All you can do is walk around the castle and go for tea in the coffee shop. 
While this is appealing to some, younger kids can get a bit bored!
I have spoken to various members of the family who have said this is okay for me to do but I need to plan it etc. 
Finally onto the point! I was thinking about setting up a pony trekking centre at the foot of the castle. We have about 1 acre which can be used as a grass paddock for Shetland rides/schooling. We have the beach very close and excellent hacking. 
Does anyone have any tips as to setting this up? I have thought about some obvious things (costs, where the ponies will live etc) but is there anything else I should know? 
Thanks!


----------



## be positive (15 July 2018)

It sounds like a good idea until you really look at the costs involved, you will require a license from the local authority, insurance, which can be prohibitive, staff, as you will be catering for complete novices and young children so it may mean one staff member to one client which probably wont be cost effective and what will happen during the winter when there are less visitors yet higher costs involved with keeping the ponies.

★ ★ ★ ★ ★

GIVEN REQUEST 1
Change "Describe" to "Identify" in the records from the line holding "This screenshot has height=960, width=540. Describe" through the line holding "at (867, 204).", inclusive, leaving everything else in those lines as it is.
The forum excerpt and the records that follow it come from unrelated sources.

★ ★ ★ ★ ★

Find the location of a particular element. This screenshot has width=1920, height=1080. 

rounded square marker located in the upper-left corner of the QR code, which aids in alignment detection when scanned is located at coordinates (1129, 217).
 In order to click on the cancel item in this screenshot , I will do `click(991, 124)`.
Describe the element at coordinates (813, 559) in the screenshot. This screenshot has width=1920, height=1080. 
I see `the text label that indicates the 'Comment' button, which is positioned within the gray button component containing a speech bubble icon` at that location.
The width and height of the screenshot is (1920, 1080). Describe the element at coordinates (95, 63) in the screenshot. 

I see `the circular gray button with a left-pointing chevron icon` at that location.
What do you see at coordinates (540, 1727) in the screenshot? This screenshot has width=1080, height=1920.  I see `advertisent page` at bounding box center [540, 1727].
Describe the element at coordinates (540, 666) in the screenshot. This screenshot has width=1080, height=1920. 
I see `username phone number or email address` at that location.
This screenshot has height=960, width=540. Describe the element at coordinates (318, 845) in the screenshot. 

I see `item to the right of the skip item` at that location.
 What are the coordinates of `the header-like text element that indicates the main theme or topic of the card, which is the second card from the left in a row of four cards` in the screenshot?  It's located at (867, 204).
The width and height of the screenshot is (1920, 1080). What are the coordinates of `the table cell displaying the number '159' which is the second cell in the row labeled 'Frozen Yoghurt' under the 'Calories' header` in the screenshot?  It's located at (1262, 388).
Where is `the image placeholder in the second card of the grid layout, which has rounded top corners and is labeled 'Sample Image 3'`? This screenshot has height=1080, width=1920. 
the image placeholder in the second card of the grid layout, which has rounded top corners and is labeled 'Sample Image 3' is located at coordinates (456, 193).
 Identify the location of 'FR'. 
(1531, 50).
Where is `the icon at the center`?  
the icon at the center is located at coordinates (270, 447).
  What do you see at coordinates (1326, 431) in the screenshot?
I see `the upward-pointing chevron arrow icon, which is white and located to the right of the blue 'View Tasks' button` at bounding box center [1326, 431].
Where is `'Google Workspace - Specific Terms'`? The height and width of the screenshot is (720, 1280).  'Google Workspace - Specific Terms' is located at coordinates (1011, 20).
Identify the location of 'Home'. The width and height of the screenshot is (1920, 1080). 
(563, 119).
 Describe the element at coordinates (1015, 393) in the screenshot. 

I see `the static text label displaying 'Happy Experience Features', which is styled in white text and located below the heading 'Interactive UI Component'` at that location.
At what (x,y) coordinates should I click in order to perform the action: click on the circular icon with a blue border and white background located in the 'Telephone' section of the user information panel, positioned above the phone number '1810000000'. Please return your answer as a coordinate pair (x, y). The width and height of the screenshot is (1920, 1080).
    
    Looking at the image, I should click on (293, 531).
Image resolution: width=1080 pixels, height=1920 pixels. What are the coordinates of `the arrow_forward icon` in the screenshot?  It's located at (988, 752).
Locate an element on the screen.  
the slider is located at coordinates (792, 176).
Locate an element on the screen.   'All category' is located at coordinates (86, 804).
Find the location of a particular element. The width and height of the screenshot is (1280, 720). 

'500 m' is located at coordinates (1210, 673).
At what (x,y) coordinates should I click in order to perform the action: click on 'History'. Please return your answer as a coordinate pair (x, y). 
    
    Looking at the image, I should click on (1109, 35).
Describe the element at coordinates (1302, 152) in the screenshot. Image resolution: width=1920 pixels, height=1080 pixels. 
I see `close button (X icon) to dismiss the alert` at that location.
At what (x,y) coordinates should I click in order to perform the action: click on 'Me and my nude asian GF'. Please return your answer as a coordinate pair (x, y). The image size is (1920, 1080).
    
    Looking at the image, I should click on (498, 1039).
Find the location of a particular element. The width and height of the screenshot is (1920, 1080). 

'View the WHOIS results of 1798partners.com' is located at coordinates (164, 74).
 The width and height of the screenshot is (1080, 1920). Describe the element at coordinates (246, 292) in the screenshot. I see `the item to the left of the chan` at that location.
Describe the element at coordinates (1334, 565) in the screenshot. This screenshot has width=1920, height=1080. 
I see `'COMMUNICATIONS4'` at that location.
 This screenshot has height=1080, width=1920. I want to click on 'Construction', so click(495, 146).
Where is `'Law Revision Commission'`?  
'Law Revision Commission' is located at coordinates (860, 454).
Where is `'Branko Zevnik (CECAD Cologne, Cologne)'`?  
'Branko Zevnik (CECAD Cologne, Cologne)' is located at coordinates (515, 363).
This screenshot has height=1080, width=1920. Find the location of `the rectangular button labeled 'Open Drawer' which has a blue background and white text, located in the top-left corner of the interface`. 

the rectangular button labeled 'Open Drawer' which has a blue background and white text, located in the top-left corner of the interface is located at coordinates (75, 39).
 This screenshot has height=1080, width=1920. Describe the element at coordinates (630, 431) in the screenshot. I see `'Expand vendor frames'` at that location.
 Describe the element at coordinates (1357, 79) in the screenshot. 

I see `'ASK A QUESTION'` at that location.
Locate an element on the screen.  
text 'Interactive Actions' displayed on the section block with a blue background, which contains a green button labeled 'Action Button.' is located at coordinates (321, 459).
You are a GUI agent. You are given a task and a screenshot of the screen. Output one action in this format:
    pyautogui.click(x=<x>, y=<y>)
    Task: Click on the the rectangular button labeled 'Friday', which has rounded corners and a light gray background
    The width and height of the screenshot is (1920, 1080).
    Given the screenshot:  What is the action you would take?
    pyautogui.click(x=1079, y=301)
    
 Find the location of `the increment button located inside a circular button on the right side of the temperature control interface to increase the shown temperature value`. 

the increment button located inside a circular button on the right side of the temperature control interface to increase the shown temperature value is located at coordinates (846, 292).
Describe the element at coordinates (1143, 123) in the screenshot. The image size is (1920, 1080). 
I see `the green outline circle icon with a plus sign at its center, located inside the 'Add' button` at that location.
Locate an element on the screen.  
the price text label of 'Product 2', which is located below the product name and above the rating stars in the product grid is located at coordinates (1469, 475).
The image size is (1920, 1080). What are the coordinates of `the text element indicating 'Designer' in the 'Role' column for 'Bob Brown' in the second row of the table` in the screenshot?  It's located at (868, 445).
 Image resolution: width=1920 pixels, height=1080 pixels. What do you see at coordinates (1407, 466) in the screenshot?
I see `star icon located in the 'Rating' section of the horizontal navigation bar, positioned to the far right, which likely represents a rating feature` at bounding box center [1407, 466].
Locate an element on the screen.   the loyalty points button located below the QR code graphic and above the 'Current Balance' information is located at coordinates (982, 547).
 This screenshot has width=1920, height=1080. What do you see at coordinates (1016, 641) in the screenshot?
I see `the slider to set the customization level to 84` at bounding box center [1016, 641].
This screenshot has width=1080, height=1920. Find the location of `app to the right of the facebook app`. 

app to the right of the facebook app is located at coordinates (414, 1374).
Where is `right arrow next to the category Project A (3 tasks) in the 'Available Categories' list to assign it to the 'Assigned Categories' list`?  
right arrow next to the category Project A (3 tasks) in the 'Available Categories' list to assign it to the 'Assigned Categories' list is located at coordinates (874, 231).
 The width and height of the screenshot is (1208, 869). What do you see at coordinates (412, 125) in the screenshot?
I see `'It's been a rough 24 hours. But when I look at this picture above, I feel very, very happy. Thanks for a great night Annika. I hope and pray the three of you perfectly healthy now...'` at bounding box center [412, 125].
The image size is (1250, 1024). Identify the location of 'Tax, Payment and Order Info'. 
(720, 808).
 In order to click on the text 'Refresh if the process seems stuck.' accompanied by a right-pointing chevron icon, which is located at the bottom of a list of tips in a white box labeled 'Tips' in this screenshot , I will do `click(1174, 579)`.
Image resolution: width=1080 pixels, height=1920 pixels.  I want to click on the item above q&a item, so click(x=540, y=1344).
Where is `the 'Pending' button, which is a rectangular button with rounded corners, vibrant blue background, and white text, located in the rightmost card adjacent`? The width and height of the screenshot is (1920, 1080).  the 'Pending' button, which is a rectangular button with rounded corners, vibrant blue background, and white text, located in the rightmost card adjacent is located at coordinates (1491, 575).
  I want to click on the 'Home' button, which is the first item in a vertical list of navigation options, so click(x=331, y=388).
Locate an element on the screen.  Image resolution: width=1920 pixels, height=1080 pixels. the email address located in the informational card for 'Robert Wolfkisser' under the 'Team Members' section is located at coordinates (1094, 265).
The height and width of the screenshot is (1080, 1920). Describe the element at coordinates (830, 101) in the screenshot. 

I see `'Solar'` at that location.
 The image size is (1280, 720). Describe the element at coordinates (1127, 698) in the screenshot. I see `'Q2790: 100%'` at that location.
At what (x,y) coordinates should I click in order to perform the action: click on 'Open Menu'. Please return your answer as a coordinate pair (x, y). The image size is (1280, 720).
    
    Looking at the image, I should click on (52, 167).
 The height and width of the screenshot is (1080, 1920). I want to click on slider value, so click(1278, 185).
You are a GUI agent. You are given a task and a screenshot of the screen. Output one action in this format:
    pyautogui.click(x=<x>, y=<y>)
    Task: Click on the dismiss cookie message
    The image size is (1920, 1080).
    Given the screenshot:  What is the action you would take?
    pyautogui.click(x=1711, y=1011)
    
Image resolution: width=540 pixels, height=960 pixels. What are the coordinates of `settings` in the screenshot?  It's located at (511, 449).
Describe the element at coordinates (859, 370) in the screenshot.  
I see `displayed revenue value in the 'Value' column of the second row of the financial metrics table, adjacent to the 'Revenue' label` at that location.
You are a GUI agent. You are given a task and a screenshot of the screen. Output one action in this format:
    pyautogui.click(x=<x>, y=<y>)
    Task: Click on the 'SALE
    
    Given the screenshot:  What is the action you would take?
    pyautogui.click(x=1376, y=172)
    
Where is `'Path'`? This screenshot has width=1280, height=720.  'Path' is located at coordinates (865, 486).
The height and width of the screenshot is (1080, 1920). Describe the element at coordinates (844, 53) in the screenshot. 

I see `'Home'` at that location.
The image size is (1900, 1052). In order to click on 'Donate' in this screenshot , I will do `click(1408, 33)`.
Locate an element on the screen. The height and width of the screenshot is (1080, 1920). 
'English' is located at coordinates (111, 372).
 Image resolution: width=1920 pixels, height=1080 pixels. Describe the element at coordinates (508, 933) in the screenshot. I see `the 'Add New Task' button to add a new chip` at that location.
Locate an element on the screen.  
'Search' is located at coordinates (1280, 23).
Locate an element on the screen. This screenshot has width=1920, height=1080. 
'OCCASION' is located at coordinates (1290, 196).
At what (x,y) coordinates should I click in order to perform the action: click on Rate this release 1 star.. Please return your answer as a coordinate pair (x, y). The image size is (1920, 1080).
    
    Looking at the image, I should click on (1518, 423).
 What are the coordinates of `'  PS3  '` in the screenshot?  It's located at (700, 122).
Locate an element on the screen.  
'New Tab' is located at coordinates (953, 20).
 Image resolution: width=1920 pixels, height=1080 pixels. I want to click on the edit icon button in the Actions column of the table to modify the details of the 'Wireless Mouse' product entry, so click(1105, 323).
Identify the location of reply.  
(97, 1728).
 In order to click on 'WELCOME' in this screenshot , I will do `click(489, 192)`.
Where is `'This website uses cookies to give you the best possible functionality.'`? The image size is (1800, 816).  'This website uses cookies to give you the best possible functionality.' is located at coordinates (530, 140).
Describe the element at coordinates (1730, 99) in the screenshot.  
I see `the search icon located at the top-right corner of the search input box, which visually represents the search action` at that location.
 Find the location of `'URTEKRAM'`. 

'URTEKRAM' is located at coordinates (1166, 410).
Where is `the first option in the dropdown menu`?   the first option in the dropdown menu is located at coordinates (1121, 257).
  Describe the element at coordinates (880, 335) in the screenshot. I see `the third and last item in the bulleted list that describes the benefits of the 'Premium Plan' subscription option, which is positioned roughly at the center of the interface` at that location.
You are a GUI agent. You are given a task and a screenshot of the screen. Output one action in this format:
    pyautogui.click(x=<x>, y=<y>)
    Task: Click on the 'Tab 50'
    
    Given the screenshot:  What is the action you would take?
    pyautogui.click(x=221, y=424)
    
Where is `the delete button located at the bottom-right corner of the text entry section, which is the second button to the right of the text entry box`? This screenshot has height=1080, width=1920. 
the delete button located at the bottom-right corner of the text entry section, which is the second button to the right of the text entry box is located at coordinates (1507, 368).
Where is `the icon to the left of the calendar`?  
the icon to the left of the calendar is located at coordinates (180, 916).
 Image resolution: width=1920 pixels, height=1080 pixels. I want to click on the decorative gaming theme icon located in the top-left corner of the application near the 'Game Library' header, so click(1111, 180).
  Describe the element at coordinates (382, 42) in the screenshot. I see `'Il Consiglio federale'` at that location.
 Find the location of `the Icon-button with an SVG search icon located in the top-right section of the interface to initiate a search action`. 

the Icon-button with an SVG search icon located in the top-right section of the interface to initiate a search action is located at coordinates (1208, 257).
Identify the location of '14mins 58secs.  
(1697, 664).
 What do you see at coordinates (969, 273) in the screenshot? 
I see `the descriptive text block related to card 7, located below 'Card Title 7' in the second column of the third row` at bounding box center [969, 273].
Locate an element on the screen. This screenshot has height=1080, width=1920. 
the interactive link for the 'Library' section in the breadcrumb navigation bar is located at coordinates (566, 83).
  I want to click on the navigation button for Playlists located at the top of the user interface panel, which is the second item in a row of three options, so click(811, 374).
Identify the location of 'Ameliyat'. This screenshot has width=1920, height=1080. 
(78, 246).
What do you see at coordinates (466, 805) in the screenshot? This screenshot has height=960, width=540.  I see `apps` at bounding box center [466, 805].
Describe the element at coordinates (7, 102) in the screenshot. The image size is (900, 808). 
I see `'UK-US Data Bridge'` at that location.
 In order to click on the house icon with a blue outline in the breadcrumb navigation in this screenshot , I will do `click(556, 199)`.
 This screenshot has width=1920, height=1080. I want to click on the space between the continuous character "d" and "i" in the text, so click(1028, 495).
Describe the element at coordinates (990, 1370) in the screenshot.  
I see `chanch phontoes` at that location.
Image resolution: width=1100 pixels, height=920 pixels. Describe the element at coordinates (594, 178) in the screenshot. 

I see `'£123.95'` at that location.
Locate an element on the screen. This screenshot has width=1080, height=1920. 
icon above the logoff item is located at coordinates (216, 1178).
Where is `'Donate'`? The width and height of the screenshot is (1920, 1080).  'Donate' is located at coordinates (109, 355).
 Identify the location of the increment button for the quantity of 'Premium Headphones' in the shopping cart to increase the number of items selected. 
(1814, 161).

★ ★ ★ ★ ★

GIVEN REQUEST 2
List the things that the reply in the forum excerpt says will be required.

EXPECTED ANSWER 1
This screenshot has height=960, width=540. Identify the element at coordinates (318, 845) in the screenshot. 

I see `item to the right of the skip item` at that location.
 What are the coordinates of `the header-like text element that indicates the main theme or topic of the card, which is the second card from the left in a row of four cards` in the screenshot?  It's located at (867, 204).

EXPECTED ANSWER 2
- A license from the local authority
- Insurance
- Staff